*** Provided text Section Begins ***

UK officials in talks with EU over reopening travel routes

Talks over the mechanics of reopening travel routes between the UK and the European Union over the summer holidays will open with Brussels within days.

Officials in Whitehall are working on a proposal for the mutual recognition of Covid passports, which will contain information on vaccines administered to the holder and recent test results.

Earlier this month Boris Johnson said he was “hopeful” about restarting international travel on 17 May. EU countries with large tourist sectors are pushing for the European commission to coordinate with London.

EU officials had said on Tuesday that talks were at an advanced stage with the US government over mutual recognition of certification proving the vaccine and Covid test history of the holder. A European commission spokesman had said there had been “no contacts” with the UK government but that they were open to them.

In response, a UK government spokesman said on Tuesday that officials were now preparing to open such discussions with Brussels.

“Ensuring free and open travel with our European partners is vitally important which is why we will be engaging the European commission on reopening travel routes from the UK shortly”, the spokesman said.

Currently, foreign travel is largely prohibited for residents in the UK. Those arriving in the country including from the EU need to quarantine for up to 10 days.

*** Provided text Section Ends ***

• [Problems to solve]:
1. Repeat everything in the article on UK–EU travel talks from "Talks over the" down to "open to them.", word for word.
2. Write the next part of the article on UK–EU travel talks, starting after its final sentence.
The material that follows comes from a separate source and has no connection to the article on UK–EU travel talks.

*** Entries supplied Section Begins ***

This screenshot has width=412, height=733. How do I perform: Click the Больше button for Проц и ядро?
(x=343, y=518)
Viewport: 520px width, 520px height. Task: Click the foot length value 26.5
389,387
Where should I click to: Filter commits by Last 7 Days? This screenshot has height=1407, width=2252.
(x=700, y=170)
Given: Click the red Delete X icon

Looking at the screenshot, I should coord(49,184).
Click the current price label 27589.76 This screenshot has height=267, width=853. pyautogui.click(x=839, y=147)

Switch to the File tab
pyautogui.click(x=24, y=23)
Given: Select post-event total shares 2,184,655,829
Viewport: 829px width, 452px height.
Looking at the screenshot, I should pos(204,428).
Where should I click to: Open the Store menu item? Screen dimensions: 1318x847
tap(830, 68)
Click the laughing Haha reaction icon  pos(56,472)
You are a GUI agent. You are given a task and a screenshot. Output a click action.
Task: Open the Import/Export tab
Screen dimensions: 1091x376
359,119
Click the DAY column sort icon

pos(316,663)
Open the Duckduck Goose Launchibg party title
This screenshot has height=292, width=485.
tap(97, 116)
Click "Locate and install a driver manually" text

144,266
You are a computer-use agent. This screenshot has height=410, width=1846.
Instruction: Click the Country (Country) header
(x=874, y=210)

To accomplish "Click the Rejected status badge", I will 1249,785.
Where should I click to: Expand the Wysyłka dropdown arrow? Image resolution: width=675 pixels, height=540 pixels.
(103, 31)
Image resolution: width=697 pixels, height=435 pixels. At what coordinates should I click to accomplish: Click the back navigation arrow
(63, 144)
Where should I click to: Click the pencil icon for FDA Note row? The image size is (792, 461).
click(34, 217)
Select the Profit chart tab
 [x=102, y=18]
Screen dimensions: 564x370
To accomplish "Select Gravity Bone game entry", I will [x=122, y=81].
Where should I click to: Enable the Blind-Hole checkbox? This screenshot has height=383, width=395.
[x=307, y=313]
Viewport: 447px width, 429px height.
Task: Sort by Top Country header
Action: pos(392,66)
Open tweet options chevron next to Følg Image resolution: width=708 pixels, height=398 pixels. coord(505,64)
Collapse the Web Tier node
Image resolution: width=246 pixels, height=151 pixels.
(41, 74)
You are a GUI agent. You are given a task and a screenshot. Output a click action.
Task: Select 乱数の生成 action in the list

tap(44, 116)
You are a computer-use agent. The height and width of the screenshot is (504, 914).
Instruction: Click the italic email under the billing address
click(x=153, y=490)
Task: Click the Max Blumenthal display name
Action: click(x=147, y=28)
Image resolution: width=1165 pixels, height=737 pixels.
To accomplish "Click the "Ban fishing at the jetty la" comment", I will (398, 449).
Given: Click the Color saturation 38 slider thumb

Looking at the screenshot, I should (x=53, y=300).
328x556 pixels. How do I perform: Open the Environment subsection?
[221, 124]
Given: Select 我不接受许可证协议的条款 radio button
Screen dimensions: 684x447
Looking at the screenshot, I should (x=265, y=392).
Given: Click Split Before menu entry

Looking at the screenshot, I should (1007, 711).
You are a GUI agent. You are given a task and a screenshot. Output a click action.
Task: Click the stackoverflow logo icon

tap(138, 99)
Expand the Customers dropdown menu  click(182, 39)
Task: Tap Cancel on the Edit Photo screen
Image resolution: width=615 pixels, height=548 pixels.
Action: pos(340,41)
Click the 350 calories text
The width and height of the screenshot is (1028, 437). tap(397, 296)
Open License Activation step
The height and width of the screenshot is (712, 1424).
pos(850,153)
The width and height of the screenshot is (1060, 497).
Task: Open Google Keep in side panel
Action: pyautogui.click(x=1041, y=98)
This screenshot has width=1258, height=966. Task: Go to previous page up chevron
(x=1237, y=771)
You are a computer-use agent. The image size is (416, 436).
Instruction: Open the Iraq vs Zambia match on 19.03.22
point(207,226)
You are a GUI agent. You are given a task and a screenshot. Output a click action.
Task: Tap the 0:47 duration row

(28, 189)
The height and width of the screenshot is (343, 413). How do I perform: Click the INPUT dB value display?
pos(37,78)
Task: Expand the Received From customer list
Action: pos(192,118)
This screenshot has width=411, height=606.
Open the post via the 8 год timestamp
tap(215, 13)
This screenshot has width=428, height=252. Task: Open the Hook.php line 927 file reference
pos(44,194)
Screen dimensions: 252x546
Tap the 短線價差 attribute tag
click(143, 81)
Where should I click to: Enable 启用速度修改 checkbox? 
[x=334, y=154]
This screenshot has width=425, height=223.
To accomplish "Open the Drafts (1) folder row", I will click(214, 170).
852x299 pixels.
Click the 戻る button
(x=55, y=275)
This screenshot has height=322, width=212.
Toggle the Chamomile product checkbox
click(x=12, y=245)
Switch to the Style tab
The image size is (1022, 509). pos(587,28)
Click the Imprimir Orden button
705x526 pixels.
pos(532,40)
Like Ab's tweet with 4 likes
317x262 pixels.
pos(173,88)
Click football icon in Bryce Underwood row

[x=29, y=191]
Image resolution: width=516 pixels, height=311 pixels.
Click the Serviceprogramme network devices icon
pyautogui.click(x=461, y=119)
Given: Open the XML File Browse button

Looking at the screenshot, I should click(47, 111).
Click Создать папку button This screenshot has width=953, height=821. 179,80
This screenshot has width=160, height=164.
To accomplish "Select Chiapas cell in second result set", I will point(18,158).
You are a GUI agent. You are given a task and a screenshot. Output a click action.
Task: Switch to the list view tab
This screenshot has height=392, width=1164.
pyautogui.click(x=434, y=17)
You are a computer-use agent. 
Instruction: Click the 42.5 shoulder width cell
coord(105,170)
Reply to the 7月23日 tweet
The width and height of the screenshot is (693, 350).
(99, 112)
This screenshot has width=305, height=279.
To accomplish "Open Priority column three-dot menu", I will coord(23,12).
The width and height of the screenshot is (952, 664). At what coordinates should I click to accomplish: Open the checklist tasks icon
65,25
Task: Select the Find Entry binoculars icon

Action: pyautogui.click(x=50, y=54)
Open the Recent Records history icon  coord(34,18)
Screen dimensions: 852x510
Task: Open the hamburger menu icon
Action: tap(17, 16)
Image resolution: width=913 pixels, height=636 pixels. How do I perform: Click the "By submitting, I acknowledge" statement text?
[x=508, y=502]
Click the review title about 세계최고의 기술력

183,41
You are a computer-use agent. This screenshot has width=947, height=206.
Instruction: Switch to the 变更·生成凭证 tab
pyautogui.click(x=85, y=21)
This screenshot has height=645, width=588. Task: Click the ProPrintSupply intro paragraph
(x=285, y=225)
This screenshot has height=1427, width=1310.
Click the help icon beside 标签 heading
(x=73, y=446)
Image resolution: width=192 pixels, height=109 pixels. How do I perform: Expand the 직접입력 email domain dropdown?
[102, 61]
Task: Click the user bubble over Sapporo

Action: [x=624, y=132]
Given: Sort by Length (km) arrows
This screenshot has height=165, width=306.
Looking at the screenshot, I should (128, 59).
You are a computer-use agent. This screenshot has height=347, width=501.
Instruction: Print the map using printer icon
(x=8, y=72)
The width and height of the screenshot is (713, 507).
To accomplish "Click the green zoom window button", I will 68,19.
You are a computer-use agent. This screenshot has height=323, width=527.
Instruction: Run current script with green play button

*** Entries supplied Section Ends ***

• [Answers to each task]:
1.
Talks over the mechanics of reopening travel routes between the UK and the European Union over the summer holidays will open with Brussels within days.

Officials in Whitehall are working on a proposal for the mutual recognition of Covid passports, which will contain information on vaccines administered to the holder and recent test results.

Earlier this month Boris Johnson said he was “hopeful” about restarting international travel on 17 May. EU countries with large tourist sectors are pushing for the European commission to coordinate with London.

EU officials had said on Tuesday that talks were at an advanced stage with the US government over mutual recognition of certification proving the vaccine and Covid test history of the holder. A European commission spokesman had said there had been “no contacts” with the UK government but that they were open to them.

2.
Last year, the EU also adopted tough restrictions on travel into the bloc’s 27 member states, with only Australia, New Zealand, Rwanda, Singapore, South Korea and Thailand being on a list of exempt countries.

To qualify for the list, countries must have recorded no more than 25 new Covid cases per 100,000 people over the past 14 days and no more than 4% of tests carried out in the previous week returning positive. The latest UK statistics, dated 20 April, show 24.7 cases per 100,000 across a seven-day period.

The EU’s member states started a discussion on taking into account other factors last week. Work is also ongoing on the design of a digital green certificate which member states will be free to use to facilitate travel if they wish.

Meanwhile, the government is expected to publish a traffic light system within the next two weeks grading foreign destinations as green, amber or red for travellers from England. Each colour will dictate the level of quarantine or testing that could be required by holidaymakers when returning home.